[TASK INSTRUCTIONS]: Check each line of the data below for the word "will", then extract the ones that have it.

[Pixel coordinate grounding data]:
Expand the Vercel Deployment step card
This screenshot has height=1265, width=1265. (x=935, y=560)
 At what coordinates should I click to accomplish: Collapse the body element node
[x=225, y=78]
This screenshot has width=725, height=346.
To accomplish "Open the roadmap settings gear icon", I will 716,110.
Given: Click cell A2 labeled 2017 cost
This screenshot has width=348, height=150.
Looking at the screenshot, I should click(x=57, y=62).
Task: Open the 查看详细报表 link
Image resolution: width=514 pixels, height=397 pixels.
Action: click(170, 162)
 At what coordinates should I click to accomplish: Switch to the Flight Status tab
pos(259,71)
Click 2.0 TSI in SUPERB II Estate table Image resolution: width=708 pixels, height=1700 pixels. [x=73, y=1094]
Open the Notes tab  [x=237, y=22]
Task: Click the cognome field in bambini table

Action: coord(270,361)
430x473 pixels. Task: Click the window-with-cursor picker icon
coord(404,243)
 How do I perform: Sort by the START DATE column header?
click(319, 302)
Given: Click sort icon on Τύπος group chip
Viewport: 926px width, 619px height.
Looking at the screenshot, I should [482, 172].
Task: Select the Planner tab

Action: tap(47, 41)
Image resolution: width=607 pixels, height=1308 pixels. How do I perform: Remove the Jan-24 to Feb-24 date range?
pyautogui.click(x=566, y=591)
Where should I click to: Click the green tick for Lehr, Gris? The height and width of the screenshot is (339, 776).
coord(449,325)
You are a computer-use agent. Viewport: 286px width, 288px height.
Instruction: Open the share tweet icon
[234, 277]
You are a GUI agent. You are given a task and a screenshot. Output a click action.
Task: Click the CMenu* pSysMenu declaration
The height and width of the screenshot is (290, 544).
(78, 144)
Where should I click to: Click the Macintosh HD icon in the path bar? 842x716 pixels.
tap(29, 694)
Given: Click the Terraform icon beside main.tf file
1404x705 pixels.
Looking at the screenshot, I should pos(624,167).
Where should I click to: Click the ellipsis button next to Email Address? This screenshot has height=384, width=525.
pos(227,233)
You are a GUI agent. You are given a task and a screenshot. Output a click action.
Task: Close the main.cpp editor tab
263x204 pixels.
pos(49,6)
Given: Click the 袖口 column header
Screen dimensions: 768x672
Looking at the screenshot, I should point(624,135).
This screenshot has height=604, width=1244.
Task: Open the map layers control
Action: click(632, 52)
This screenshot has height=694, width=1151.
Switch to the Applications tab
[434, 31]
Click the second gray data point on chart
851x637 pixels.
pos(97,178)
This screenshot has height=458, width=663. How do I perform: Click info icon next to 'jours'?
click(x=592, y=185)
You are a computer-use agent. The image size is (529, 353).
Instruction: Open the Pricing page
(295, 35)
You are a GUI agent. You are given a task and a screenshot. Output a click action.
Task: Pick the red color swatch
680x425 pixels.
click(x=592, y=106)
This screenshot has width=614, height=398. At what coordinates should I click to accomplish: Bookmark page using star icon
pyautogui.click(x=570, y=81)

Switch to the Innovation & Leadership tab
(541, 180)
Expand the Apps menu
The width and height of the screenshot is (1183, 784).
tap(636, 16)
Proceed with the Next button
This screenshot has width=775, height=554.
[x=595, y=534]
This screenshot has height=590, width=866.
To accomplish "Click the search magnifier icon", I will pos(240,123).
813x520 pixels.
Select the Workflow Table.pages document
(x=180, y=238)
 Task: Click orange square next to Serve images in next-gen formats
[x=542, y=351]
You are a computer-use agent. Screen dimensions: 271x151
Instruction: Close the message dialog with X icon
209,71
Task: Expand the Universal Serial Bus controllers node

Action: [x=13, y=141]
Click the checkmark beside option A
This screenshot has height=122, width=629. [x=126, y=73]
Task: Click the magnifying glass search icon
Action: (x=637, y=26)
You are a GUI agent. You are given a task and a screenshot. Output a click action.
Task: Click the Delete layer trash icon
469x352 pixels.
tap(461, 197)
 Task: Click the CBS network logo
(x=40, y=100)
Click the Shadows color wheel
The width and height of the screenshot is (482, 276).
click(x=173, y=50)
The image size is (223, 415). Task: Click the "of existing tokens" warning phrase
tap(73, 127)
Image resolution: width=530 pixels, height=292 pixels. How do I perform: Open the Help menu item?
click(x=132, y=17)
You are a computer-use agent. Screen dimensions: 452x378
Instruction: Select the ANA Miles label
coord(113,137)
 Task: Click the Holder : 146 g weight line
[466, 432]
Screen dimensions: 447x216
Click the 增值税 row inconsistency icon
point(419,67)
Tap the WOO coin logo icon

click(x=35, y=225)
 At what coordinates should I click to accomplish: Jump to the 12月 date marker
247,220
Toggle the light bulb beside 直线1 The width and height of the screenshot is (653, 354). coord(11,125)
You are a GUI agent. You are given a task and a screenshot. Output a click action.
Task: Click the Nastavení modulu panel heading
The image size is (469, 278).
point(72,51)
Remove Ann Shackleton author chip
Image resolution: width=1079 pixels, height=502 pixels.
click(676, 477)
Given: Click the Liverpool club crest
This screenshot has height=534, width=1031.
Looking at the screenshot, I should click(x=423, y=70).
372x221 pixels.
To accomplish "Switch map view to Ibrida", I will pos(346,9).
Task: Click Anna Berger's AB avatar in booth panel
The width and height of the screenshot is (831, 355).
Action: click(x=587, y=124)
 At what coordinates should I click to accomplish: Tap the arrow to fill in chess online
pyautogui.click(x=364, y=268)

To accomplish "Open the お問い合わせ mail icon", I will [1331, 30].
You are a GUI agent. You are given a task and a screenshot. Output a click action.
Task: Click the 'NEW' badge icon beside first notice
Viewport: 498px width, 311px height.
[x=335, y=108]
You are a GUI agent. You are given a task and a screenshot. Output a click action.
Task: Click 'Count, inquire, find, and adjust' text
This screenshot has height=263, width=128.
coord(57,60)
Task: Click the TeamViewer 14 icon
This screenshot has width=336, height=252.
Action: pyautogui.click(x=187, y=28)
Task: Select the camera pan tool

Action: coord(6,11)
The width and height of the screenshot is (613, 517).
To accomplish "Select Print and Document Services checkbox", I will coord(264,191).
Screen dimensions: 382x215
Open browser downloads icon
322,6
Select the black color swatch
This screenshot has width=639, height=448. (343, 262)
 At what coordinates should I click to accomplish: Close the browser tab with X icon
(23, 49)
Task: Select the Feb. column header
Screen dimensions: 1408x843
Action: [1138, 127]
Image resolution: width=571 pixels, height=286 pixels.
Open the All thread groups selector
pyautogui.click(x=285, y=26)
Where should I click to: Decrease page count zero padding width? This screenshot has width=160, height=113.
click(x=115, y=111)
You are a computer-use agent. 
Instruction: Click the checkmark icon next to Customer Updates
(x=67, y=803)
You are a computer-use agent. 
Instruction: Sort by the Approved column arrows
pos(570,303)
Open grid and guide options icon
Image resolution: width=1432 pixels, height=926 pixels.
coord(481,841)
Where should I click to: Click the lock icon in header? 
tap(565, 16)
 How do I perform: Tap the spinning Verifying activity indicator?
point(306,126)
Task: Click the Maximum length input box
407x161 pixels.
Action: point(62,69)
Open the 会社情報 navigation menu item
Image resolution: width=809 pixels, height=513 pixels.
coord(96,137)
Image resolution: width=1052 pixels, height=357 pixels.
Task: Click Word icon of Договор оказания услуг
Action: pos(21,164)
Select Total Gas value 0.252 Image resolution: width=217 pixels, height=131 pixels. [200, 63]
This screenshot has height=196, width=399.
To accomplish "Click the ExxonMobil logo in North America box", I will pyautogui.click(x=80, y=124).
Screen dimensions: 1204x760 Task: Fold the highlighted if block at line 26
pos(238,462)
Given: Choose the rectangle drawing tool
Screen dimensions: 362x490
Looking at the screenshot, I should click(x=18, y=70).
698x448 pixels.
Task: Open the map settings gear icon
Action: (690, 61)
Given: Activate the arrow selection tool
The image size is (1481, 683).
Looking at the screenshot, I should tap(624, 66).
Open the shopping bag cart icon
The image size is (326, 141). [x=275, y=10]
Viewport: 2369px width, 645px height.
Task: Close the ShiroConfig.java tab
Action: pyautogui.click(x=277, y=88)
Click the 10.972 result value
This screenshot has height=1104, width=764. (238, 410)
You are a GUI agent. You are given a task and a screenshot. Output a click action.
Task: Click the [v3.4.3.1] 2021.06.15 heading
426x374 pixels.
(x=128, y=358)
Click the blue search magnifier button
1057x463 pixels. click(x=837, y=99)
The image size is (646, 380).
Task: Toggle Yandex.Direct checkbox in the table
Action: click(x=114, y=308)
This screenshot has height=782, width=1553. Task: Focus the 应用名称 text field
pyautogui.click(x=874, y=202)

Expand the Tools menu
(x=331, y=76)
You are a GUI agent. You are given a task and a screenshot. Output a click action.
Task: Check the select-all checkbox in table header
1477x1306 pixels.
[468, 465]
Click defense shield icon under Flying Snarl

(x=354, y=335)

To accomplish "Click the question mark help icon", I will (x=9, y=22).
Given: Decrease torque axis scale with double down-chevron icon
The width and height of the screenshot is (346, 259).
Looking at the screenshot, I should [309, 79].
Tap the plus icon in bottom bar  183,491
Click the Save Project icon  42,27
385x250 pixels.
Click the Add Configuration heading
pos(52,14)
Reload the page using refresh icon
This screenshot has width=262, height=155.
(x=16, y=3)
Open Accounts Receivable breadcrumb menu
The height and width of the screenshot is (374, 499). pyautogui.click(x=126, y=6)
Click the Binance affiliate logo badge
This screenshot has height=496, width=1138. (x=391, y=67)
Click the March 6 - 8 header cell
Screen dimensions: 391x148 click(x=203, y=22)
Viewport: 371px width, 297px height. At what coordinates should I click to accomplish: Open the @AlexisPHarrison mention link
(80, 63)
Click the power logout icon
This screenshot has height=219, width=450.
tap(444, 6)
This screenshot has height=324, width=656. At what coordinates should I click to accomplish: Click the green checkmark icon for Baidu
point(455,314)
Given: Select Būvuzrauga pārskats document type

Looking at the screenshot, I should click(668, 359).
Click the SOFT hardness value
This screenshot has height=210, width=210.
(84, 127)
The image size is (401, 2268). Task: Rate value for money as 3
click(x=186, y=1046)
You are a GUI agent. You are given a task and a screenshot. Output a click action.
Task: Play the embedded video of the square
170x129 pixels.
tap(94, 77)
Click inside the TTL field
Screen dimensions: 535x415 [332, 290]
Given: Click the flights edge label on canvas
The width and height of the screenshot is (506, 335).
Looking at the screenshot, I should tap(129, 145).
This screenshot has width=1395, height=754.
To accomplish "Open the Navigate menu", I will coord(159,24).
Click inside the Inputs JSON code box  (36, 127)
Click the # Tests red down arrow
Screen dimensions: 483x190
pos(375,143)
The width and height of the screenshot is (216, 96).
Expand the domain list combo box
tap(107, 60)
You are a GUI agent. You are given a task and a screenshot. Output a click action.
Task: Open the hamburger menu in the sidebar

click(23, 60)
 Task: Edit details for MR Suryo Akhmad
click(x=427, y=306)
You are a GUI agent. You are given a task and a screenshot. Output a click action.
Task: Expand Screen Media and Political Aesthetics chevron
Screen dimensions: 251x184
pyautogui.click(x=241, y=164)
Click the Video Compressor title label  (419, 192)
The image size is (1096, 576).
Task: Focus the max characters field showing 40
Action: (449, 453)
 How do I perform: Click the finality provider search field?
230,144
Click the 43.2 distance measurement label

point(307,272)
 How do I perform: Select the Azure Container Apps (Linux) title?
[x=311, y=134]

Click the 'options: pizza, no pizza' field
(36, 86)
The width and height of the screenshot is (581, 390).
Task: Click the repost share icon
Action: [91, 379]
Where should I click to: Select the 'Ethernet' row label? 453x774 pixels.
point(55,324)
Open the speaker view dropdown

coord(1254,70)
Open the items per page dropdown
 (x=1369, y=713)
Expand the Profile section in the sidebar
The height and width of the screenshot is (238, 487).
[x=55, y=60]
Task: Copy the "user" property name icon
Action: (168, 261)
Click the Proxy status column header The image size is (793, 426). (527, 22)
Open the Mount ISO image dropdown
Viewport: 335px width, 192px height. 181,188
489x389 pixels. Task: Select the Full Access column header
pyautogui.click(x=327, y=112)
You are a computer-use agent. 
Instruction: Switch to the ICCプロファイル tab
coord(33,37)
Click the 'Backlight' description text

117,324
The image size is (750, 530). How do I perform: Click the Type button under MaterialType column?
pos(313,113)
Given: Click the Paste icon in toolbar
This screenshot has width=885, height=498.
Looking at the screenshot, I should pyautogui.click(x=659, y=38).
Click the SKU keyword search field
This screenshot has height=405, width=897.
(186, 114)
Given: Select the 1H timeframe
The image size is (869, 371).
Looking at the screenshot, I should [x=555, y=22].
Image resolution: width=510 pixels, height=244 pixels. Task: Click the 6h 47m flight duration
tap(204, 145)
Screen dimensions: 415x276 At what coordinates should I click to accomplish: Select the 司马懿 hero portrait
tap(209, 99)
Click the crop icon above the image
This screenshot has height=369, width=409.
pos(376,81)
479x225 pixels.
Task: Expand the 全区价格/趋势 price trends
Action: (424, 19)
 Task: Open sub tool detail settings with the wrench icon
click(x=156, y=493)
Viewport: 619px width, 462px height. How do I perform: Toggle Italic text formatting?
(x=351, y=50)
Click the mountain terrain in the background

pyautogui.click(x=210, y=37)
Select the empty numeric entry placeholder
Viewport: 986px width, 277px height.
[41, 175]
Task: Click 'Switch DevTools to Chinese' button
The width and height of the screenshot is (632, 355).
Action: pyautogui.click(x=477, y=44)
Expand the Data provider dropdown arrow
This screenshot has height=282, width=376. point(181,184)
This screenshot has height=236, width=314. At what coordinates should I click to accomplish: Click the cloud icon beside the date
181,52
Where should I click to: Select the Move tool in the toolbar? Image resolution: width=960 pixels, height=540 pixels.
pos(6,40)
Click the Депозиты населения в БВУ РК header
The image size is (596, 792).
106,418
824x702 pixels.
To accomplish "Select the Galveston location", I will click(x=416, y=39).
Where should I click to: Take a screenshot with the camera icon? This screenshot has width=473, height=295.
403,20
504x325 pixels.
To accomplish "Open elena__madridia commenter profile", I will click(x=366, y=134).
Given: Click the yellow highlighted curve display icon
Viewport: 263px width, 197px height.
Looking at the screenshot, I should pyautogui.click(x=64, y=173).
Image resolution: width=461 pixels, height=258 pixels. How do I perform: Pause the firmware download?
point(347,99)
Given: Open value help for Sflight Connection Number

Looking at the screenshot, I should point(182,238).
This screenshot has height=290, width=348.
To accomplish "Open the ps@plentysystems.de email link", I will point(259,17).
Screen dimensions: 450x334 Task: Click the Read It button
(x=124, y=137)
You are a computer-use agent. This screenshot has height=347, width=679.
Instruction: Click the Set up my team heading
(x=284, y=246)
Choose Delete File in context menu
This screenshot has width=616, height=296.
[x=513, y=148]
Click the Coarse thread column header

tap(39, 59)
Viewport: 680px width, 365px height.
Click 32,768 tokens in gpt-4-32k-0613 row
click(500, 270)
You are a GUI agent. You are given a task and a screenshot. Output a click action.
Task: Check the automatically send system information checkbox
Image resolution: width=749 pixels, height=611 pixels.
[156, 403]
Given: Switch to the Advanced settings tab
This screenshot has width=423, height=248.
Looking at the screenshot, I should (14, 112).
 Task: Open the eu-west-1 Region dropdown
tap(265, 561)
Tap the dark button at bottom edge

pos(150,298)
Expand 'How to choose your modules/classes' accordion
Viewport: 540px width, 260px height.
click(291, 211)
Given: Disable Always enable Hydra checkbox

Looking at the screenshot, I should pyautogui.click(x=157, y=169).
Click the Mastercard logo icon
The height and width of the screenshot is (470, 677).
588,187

[EXERCISE RESULT]:
To accomplish "Open the roadmap settings gear icon", I will 716,110.
To accomplish "Click the search magnifier icon", I will pos(240,123).
To accomplish "Switch map view to Ibrida", I will pos(346,9).
To accomplish "Open the お問い合わせ mail icon", I will [1331, 30].
To accomplish "Select Print and Document Services checkbox", I will coord(264,191).
To accomplish "Click the ExxonMobil logo in North America box", I will pyautogui.click(x=80, y=124).
To accomplish "Click the question mark help icon", I will (x=9, y=22).
To accomplish "Open the Navigate menu", I will coord(159,24).
To accomplish "Select the Galveston location", I will click(x=416, y=39).
To accomplish "Open elena__madridia commenter profile", I will click(x=366, y=134).
To accomplish "Open the ps@plentysystems.de email link", I will point(259,17).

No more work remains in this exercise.